The Betanzos council obviously provides the costumes and items needed, as well as the instructors that rehearse the different plays with the volunteers.

Furthermore, the streets and balconies of the historic centre of Betanzos are embellished with cloths and flags that represent the emblems of the Betanzos families during the Middle Ages. In short, everything is arranged to make it as similar as possible to a journey to the splendorous past of the city.


On the third day, there are three main demonstrations. The first one is very important, even though it does not relate to the period, because it was one of the first performances of the Galician recapture. It took place in the middle of the VIII century and represents the denial of the nobles and plebeians to bring 100 maids to the troops of the Muslim king, Mauregato.

This denial provoked a bloody battle that the people of Betanzos won by using fig branches as weapons. This explains why the battle is called the FIG TREE BATTLE. Likewise, and to be faithful to the history, we represent the negotiation between both sides and the Moorish dances used to welcome the Muslim troops.


Another piece of history being recreated is the fire of the city that took place in 1569. The story goes like this: during that fire the families of Betanzos desperately tried to save their belongings from the fire. Some of the most valuable items of that time were wine barrels, because of their price and also how difficult the manufacturing process was. We represent this historical fact in a funny way, with a wine barrels race through the most famous street of that period (Travesa street). There are 20 volunteers in this race (runners and musicians).


The Medieval Festival of Betanzos officially starts with the demonstration of the arrival of Sir Andrade to the city. This performance represents the 1465 concession by Henry IV of Castille of the title of official CITY to Betanzos, and the ability to put on a yearly festival in November from 1467. This festival was likely the pillar to the festival that now takes place.

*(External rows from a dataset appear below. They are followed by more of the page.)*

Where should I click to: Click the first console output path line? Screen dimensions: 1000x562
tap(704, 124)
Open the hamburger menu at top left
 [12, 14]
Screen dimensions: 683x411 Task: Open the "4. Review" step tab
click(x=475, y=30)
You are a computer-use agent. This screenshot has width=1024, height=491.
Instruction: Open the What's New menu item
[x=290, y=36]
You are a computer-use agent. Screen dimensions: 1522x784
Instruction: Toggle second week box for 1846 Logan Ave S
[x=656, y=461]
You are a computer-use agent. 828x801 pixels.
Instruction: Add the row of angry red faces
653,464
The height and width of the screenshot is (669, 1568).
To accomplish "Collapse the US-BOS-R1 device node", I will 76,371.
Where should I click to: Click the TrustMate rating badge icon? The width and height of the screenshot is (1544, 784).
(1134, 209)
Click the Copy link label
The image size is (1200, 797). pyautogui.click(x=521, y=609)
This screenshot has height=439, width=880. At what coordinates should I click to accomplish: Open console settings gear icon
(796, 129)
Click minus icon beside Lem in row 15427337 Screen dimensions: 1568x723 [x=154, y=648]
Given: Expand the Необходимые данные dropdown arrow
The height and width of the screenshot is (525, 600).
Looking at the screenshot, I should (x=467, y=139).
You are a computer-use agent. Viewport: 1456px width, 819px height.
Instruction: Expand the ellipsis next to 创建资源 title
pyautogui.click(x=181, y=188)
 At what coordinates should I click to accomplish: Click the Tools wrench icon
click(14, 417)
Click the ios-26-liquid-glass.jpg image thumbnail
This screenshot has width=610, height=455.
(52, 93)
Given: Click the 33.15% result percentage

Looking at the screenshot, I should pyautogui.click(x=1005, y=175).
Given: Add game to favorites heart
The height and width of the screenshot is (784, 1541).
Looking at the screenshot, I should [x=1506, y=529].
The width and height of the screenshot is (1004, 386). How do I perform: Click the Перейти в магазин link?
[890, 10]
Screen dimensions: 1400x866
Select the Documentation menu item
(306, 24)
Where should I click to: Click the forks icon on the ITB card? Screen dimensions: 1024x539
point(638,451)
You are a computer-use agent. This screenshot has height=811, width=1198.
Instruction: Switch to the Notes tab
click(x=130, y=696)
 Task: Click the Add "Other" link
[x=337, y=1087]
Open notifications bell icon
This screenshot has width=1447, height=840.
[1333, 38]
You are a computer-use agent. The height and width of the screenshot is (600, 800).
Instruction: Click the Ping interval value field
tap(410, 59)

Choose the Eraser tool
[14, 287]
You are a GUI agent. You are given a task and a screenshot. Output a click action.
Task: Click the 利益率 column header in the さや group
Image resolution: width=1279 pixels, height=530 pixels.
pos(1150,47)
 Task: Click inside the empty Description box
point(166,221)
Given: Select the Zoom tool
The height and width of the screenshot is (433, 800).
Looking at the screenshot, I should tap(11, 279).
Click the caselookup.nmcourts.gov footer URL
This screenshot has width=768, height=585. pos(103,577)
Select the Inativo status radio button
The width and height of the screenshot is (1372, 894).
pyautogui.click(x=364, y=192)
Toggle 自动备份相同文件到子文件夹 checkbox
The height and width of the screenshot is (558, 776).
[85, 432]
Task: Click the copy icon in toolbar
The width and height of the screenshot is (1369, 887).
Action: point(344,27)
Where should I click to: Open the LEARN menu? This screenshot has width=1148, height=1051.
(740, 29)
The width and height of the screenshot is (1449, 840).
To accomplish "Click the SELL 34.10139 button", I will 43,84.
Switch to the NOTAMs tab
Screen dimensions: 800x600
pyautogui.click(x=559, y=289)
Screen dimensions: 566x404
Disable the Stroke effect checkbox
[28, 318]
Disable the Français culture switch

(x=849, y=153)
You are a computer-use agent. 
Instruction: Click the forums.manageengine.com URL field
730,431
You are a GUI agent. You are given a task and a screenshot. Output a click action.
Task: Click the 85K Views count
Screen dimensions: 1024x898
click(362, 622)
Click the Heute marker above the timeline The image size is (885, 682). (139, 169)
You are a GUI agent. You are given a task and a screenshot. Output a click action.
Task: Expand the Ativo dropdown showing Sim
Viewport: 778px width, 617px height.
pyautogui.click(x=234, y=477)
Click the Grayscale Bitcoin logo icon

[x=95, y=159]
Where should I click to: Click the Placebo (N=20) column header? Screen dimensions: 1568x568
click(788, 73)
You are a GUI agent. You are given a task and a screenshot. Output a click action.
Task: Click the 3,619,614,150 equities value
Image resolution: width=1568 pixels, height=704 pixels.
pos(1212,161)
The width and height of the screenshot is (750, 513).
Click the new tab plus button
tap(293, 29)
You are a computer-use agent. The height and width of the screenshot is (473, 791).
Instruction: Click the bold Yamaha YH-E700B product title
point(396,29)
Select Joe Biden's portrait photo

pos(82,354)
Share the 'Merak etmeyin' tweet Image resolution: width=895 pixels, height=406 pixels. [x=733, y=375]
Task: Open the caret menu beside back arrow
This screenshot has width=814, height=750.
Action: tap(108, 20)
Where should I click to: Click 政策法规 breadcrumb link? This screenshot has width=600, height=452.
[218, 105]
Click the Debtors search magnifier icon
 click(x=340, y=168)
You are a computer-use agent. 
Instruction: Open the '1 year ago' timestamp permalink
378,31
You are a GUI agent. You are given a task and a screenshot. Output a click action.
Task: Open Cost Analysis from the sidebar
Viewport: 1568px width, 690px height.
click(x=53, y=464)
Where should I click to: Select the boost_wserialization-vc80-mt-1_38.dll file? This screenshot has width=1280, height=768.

This performance needs almost 100 volunteers (Sir Andrade, his wife Sancha, the horseback entourage, the dancers that perform a noble and a peasant dance, the nobles, the plebs that arrive to make their claims, the musicians, etc.). The rehearsals start in May (which shows how complex it is).


On the third day the most complex demonstration takes place. It recreates the plague and illnesses that devastated the city in 1381. This scene concludes with the expulsion of the lepers out of the city.

The route of a couple of oxen pulling the carriage with the lepers, their escape and the arrests by the peasants delight the viewers throughout the historic centre. The diseased were exiled from the city and carried to the Magdalena district, where a leprosarium was placed.

The makeup work of the volunteers, the security measures along the route, and the continuous escaping and arresting of the diseased make this scene the most difficult and laborious of them all.


The Revolta Irmandiña represents how the citizens of Betanzos and their neighbors (both nobles and plebeians) rose up against the feudal lord, Nuno Freire of Andrade “The Bad”, because of the abuse of his vassals.

This riot was driven by Alonso de Lanzós, who headed an attack against the Castle of the feudal Lord, located in Pontedeume. To start this scene the Group Azougue of the School of folklore of Betanzos represents a historic dance.